Du processus d’extraction de l’image de la base de données de
Google à l’application de couches successives de matière
picturale, il semble en effet s’agir chez Albane Hupin d’une
mémoire saturée de la peinture. Le choix même de la figure de la
cathédrale, réminiscente de l’œuvre du peintre impressionniste
Claude Monet, mais aussi allusion à Andy Warhol et ses Cathédrales
de Cologne, dénote encore une
certaine préoccupation pour les images générique de l’histoire
de l’art.
L’œuvre
d’Albane Hupin semble pourtant se distancier du littéralisme
citationnel de l’appropriation. Les monochromes contrariés de la
Suite noire
ou les Tableaux fantômes
se refusent de même aux dogmes sur-écrits d’une peinture
autodéfinie, relevant d’une mise au défi d’un certain
essentialisme moderniste, que résume la formule du peintre
minimaliste Robert Ryman : « peindre la peinture »1.
De cette période,
Hupin conserve les piliers fondateurs tels que l’espace du tableau
ou la matérialité de la peinture pour soutenir une conception
orientée vers les phénomènes physiques survenus par leur subtile
mise en présence. Ouvrant ainsi largement la peinture à son
conditionnement, la surface du tableau devient le lieu de révélation
de l’« infini bleuté » d’une ligne, (un fil trempé
de pigment, pour Tentative
d’épuisement d’un cordeau à
tracer) ou le filtre translucide de
tableaux-écrans traversés par une lumière insoupçonnée.
Mémoire
vive, l’œuvre picturale d’Albane Hupin fait coïncider les temps
multiples de la peinture à travers la mise en oeuvre des médiums
relatifs aussi bien à la planification qu’à la reproductibilité.

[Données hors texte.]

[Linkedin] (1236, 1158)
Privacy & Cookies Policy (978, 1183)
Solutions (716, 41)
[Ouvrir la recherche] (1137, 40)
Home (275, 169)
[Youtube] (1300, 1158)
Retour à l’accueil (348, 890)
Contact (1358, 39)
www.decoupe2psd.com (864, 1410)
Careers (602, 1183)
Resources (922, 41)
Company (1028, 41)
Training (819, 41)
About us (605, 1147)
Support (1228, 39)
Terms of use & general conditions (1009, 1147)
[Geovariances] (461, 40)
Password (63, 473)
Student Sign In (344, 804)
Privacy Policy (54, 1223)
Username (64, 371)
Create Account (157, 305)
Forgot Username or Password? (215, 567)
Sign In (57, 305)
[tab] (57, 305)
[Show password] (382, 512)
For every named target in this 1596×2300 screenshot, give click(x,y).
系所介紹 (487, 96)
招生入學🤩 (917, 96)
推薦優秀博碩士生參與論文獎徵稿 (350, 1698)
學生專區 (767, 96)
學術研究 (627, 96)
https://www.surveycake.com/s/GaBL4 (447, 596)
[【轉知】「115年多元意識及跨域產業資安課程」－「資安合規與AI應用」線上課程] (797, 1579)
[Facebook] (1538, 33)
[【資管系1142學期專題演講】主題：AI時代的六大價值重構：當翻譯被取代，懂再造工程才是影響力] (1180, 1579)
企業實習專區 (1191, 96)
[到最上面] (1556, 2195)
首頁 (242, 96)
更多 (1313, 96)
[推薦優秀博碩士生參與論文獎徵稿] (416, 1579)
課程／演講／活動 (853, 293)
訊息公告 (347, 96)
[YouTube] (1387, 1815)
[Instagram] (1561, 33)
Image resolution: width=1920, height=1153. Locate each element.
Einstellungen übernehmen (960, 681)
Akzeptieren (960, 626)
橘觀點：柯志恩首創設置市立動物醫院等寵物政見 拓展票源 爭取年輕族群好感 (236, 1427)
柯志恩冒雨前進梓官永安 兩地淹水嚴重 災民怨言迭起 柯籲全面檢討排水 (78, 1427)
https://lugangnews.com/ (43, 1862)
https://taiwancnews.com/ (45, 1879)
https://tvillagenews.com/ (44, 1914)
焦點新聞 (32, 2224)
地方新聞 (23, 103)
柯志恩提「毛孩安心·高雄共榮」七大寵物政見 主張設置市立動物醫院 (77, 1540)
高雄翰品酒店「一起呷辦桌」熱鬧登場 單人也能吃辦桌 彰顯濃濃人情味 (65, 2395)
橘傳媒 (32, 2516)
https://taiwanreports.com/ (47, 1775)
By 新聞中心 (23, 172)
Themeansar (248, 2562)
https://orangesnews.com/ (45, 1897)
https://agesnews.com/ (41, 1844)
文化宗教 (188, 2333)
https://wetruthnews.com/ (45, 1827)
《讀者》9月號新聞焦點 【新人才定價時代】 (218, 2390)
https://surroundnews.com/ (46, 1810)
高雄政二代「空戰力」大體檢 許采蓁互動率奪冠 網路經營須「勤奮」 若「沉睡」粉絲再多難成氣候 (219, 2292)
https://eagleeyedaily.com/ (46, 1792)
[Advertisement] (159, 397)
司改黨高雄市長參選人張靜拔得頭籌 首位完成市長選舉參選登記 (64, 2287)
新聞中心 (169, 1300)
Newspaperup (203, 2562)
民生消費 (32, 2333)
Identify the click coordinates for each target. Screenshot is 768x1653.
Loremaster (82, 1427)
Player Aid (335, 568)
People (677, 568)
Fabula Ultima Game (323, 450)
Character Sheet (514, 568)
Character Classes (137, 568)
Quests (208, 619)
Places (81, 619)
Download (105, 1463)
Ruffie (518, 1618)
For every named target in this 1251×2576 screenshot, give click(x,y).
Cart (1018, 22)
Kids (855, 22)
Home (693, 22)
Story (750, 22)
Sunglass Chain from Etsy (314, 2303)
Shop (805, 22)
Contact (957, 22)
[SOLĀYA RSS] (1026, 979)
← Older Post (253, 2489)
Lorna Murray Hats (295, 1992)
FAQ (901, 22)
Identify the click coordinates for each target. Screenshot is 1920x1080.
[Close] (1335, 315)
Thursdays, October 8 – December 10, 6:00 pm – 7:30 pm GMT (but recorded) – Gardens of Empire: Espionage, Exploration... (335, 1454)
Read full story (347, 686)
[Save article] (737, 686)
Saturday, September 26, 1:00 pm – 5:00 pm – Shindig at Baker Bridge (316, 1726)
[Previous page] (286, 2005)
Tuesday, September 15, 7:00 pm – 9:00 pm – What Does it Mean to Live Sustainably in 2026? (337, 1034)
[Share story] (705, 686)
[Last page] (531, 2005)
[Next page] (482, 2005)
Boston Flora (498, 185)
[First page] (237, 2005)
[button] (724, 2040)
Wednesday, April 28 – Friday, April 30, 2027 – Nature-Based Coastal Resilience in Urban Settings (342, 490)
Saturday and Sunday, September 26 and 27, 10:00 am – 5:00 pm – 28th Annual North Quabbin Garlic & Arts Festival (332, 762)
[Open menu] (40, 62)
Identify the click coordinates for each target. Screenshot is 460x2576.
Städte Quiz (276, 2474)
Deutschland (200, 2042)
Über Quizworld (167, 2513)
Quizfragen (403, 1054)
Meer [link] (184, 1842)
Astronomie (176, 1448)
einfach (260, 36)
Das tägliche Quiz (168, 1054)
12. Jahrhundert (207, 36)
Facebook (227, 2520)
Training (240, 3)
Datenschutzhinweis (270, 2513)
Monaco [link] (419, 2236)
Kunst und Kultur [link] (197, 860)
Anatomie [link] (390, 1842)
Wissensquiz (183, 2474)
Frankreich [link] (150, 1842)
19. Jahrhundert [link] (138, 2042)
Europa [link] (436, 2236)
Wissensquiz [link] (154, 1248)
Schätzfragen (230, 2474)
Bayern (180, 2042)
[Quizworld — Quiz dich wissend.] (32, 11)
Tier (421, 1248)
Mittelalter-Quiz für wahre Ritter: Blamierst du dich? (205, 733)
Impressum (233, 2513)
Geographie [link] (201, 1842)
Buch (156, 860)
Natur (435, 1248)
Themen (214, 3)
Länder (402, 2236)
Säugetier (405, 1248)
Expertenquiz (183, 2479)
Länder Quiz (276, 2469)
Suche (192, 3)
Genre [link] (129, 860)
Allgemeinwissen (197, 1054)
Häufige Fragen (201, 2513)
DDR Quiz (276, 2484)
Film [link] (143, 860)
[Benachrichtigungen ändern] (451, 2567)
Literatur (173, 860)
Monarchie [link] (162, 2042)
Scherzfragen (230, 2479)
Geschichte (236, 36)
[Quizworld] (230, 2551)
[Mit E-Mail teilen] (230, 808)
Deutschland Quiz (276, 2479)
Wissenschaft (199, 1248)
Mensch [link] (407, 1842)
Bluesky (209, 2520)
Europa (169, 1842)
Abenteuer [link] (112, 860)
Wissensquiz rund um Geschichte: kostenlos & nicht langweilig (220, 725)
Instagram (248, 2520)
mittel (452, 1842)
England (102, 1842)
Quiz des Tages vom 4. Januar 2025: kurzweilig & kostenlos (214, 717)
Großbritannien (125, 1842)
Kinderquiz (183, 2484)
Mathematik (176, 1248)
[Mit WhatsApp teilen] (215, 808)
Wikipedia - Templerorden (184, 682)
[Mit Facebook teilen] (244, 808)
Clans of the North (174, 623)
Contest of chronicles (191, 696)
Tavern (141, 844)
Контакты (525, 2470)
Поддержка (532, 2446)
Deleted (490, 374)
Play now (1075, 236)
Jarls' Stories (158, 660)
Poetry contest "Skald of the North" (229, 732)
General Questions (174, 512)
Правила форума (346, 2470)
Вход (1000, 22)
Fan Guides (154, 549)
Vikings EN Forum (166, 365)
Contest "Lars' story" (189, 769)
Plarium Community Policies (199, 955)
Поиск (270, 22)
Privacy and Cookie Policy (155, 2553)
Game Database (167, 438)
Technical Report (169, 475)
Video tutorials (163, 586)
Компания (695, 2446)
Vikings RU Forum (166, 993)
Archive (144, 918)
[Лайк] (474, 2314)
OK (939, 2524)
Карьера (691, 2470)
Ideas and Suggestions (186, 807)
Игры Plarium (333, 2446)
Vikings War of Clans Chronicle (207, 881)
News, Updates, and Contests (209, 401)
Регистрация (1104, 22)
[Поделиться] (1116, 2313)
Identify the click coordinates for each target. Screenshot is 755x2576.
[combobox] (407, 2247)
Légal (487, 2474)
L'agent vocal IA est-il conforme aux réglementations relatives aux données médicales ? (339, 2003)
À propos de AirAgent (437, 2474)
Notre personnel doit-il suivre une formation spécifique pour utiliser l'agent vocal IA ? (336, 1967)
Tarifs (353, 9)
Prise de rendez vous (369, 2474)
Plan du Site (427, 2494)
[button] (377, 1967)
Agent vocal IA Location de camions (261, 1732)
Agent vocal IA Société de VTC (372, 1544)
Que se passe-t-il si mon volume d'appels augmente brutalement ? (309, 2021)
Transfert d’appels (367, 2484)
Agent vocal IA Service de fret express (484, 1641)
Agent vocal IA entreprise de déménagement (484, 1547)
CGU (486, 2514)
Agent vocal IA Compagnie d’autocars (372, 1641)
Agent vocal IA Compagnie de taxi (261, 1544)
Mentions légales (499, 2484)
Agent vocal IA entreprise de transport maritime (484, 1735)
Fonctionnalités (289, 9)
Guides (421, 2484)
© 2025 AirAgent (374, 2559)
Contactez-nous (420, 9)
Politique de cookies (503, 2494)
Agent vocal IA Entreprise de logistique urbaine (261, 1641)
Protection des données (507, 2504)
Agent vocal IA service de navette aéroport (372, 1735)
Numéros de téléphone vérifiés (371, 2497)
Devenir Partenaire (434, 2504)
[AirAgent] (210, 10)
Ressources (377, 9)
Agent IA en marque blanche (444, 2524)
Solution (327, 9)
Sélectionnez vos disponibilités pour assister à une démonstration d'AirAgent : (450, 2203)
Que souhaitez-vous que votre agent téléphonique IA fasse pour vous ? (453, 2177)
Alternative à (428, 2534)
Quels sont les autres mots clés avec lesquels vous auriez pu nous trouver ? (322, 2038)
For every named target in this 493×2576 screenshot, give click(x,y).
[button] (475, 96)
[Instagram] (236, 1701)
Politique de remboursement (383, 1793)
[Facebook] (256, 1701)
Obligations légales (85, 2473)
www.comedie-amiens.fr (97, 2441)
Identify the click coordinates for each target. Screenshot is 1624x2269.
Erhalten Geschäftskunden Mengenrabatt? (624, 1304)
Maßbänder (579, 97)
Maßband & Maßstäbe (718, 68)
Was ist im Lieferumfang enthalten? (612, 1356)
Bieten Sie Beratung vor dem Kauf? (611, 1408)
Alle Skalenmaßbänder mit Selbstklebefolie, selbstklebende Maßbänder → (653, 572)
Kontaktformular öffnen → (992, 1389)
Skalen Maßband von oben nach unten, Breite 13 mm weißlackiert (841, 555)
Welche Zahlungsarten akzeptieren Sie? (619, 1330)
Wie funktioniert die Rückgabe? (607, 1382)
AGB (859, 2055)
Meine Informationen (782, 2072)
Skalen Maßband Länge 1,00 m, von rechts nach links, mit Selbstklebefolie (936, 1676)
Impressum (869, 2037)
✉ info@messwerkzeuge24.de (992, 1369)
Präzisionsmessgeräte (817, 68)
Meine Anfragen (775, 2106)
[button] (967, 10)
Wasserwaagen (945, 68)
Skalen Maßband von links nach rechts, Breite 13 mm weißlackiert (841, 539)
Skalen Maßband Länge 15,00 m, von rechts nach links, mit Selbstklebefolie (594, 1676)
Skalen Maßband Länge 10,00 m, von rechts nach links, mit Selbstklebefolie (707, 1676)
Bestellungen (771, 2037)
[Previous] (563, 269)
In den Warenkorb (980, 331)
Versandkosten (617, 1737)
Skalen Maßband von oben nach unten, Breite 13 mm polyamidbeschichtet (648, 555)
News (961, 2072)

Le temps de l’atelier se fixe sur une architecture d’archive,
tantôt citation iconique d’un chef d’œuvre architectural et
pictural, tantôt structure concrète d’un meuble de stockage
édifié en châssis pour Cimaise.
À l’image de celle-ci, montée sur de discrètes roulettes
indiquant un moment de pause dans le transitoire, les œuvres
d’Albane Hupin, qu’elle définit comme des « objets-entre »,
conjuguent l’ambition moderniste de la peinture comme avènement
auratique à la dimension éphémère de toute monstration. Le
tableau, affirmé comme construction révélatrice se fait le lieu de
l’hypothèse permanente.
1
Propos de l’artiste extraits de la conférence Art in Process
au Finch College Museum of Art de New York, 1969.